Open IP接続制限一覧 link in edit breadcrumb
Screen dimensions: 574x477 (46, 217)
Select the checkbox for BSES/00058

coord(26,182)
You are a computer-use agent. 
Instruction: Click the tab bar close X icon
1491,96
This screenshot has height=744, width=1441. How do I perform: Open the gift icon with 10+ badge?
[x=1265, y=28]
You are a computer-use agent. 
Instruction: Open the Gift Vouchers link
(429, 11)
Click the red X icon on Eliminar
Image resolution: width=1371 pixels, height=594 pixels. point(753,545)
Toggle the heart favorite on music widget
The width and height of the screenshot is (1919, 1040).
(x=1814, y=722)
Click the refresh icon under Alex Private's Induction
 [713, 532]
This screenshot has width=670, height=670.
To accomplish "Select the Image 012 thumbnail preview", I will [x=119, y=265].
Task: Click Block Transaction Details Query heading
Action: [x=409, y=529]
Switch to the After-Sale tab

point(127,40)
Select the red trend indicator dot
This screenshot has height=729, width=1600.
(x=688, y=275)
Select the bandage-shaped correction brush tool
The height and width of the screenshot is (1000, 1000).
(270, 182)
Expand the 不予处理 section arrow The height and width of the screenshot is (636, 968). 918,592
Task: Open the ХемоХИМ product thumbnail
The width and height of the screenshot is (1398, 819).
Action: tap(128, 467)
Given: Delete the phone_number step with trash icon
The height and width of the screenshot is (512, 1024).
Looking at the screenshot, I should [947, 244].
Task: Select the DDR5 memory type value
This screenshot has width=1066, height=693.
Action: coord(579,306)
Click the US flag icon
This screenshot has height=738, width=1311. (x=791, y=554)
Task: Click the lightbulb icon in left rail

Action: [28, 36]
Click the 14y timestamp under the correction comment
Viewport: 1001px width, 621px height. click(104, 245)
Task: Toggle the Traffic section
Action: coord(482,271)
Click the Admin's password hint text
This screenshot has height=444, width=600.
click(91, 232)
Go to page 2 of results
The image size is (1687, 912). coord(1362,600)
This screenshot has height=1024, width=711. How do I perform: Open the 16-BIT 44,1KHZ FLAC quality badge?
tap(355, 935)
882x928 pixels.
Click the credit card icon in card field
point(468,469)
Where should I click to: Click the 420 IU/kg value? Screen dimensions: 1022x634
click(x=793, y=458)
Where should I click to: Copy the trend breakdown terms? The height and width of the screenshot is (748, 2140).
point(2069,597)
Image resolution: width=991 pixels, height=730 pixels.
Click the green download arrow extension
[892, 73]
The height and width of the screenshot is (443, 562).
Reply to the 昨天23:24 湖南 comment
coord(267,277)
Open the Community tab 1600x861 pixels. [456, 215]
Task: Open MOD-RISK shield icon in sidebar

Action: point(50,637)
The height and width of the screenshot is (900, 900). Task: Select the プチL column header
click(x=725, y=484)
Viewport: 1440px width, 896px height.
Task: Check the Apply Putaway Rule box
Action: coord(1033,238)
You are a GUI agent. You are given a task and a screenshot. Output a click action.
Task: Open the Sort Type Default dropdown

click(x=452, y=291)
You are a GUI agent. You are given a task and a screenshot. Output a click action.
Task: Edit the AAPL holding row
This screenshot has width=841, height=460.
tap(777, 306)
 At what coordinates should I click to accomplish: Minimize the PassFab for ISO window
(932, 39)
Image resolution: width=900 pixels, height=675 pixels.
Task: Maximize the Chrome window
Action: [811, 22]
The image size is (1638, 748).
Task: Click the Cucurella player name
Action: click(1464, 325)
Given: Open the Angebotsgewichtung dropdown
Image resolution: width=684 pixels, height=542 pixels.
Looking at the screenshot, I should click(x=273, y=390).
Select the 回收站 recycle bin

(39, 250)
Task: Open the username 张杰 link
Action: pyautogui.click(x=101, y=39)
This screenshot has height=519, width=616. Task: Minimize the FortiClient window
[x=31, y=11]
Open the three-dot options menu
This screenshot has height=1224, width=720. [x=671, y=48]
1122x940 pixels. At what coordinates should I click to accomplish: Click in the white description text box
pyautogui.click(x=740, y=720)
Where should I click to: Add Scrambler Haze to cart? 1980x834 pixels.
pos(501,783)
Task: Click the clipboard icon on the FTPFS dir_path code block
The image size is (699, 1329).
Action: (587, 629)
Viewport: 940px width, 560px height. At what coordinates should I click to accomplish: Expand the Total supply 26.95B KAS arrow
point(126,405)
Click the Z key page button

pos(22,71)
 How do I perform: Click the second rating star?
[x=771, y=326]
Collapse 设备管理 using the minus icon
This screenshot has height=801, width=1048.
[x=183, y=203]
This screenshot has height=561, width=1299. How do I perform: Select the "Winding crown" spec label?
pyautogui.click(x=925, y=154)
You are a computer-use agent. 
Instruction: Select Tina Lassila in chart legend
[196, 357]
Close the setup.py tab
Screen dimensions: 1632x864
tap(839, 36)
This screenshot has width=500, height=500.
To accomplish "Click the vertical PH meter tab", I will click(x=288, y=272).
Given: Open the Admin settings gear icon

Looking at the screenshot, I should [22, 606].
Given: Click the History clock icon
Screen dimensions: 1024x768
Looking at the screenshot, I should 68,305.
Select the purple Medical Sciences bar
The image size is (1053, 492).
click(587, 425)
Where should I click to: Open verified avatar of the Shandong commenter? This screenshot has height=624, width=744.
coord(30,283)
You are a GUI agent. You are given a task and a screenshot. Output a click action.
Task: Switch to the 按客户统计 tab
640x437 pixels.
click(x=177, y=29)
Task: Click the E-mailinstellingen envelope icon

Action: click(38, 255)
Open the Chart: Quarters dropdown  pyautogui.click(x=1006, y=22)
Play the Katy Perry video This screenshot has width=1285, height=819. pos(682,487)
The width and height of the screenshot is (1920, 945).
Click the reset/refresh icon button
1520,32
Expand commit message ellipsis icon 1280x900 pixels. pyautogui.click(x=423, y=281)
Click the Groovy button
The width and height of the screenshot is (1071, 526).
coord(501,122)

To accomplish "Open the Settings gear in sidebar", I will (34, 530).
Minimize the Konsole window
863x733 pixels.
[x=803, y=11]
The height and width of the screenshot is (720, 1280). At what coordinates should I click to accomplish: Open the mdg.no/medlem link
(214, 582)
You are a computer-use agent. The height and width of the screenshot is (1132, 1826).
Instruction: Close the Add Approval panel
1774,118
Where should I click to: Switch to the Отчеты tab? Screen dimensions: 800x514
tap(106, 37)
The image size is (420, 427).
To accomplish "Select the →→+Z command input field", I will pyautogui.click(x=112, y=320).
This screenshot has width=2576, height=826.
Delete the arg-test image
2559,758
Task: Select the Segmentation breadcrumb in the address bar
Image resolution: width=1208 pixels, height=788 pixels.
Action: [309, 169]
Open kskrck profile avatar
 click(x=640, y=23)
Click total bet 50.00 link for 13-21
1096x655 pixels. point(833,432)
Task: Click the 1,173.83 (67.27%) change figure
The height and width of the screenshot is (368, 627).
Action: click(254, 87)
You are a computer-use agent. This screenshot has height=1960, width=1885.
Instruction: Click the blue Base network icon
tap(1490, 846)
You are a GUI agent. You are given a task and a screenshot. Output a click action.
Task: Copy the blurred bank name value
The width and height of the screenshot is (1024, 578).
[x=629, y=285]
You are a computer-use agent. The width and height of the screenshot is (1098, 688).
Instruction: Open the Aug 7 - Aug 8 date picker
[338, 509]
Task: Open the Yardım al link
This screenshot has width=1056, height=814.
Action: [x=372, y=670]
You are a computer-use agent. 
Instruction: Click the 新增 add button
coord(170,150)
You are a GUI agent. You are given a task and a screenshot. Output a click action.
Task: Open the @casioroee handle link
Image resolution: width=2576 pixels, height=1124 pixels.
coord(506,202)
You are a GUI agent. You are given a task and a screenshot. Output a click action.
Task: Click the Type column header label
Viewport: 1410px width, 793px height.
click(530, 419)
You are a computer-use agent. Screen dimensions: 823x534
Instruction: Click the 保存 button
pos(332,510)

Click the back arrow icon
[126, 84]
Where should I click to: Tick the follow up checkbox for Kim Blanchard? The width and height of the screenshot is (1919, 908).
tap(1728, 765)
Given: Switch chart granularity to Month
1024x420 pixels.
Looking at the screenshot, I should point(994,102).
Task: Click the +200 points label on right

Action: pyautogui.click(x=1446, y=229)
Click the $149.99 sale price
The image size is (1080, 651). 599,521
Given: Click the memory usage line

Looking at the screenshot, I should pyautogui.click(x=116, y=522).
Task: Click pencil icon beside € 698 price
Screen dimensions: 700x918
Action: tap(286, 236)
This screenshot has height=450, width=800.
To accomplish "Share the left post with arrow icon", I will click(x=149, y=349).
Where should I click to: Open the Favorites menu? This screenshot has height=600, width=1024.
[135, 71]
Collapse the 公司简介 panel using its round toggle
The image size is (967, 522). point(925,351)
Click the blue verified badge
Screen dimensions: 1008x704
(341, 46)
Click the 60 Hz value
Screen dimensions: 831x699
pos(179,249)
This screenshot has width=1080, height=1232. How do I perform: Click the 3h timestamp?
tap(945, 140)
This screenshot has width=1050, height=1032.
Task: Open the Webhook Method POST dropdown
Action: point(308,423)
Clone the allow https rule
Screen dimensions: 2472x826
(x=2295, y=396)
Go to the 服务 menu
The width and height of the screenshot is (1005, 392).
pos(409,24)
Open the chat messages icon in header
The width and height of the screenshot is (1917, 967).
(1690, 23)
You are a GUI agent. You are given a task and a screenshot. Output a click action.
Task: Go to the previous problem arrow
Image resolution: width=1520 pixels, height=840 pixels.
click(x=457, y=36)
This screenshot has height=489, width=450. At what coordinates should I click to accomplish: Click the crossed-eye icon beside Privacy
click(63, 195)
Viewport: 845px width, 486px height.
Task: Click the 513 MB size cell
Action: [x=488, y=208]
------
**Exercise description:** In restating the data, begin at its first line, reproduce each line word for word, and conclude with the line that contains "This screenshot has width=670, height=670.".

**Result for this task:**
Open IP接続制限一覧 link in edit breadcrumb
Screen dimensions: 574x477 (46, 217)
Select the checkbox for BSES/00058

coord(26,182)
You are a computer-use agent. 
Instruction: Click the tab bar close X icon
1491,96
This screenshot has height=744, width=1441. How do I perform: Open the gift icon with 10+ badge?
[x=1265, y=28]
You are a computer-use agent. 
Instruction: Open the Gift Vouchers link
(429, 11)
Click the red X icon on Eliminar
Image resolution: width=1371 pixels, height=594 pixels. point(753,545)
Toggle the heart favorite on music widget
The width and height of the screenshot is (1919, 1040).
(x=1814, y=722)
Click the refresh icon under Alex Private's Induction
 [713, 532]
This screenshot has width=670, height=670.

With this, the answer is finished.